Reeva Faisal, Caleb Pacheco, Robert Slater, Mohammed S. Younis, Jomol Matthew, Marine Nalbandyan, Amitha Domalpally, Roomasa Channa

Abstract

Purpose: Optos ultrawide field imaging is widely used in routine care to monitor Geographic Atrophy (GA) progression due to ease of imaging and comfort to patients. Our AI algorithm for GA quantification was originally developed and validated using high quality clinical trial images from the AREDS2 OPERA study and showed high performance metrics. Real-world deployment, however, requires performance assessment on heterogeneous clinic images. This study evaluates the real-world performance of the Optos-based AI algorithm for automated GA measurement using clinical images from a large tertiary care hospital prior to implementation in practice.

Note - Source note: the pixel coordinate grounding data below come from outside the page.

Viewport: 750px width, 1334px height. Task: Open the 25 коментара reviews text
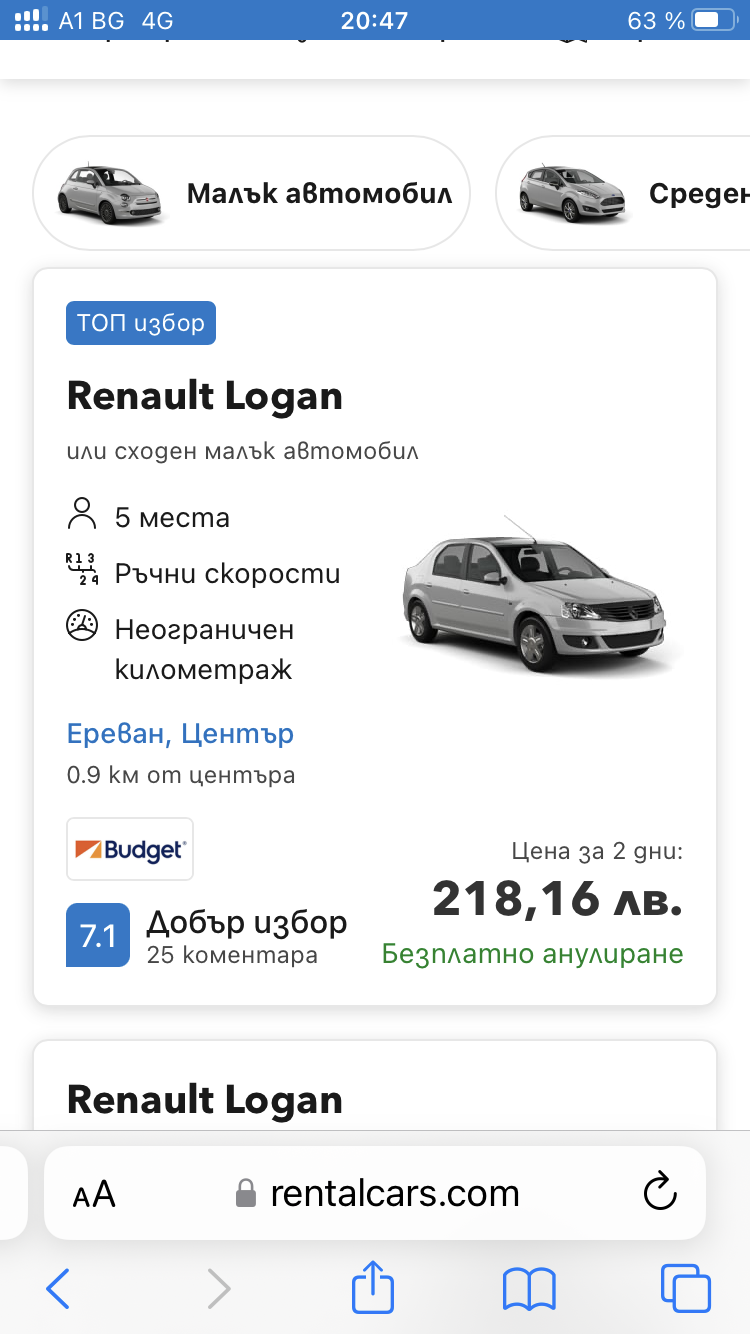[232, 955]
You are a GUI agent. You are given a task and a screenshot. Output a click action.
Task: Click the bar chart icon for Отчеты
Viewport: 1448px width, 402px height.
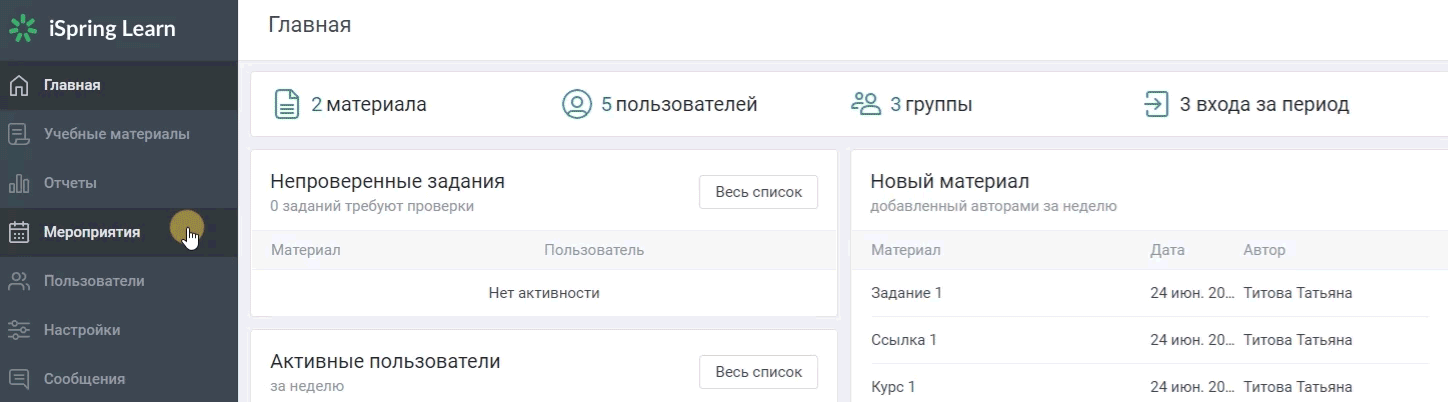pyautogui.click(x=18, y=183)
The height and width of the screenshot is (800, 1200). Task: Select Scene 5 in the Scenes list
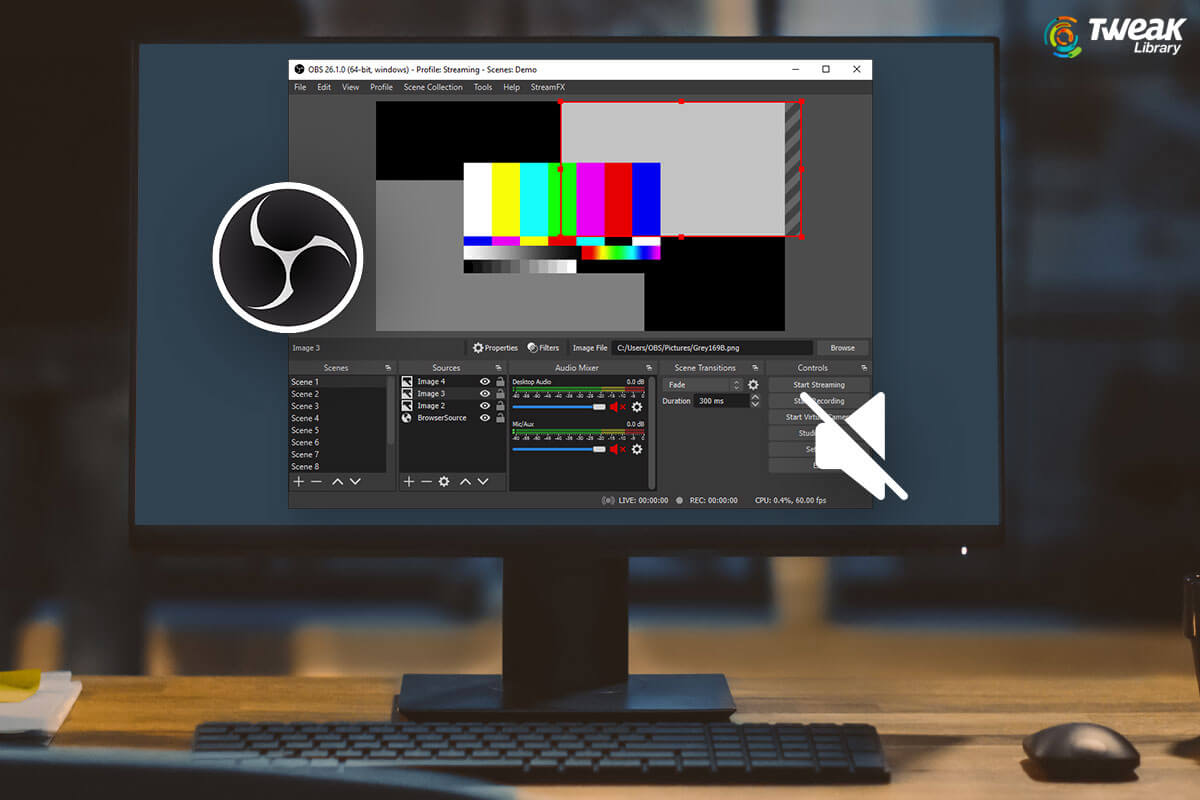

Methods: Using ICD-10 codes for GA, UW Clinical Research Data Services identified eligible patients and transferred de-identified images from the Picture Archiving and Communication System (PACS) to Platform X, a secure NIST and HIPAA compliant cloud-based workstation for research. Because CPT codes do not distinguish Optos FAF from other fundus images, all images meeting ICD-10 criteria for GA were transferred. After identifying Optos images, the validated AI model was deployed within Platform X, and automated GA segmentations were generated. Each AI-derived mask was reviewed by a certified grader and classified as accurate, minor errors or major errors with reasons documented.

Results: A total of 8751 images met the ICD-10 based query. Of these 1066 images were identified as potential Optos FAF images of which 174 images had GA upon review. The remainder represented AMD without GA, atrophy from inherited retinal diseases, or non-Optos images and were excluded. Among the 174 GA images, the AI algorithm was accurate in 93 (53.4%), showed minor errors in 33 (18.9%), and major errors in 48 (27.6%). Minor errors reflected small areas of missed GA in 9 (5.2%) or minimal inclusion of optic nerve in 24 (13.8%). Major errors included substantial missed GA in 19 (10.9%), inclusion of peripheral atrophy in 7 (4.0%), and inclusion of non-GA areas in 22 (12.6%). While initial performance is promising, it provides a foundation for continued refinement to achieve higher accuracy.

Conclusions: The Optos AI algorithm produced acceptable GA segmentation (i.e. no or minor errors) in over 70% of clinical PACS images, demonstrating feasibility for real-world use. Automated segmentation may enable real-time GA monitoring in routine clinical practice, supporting efficient assessment of disease progression.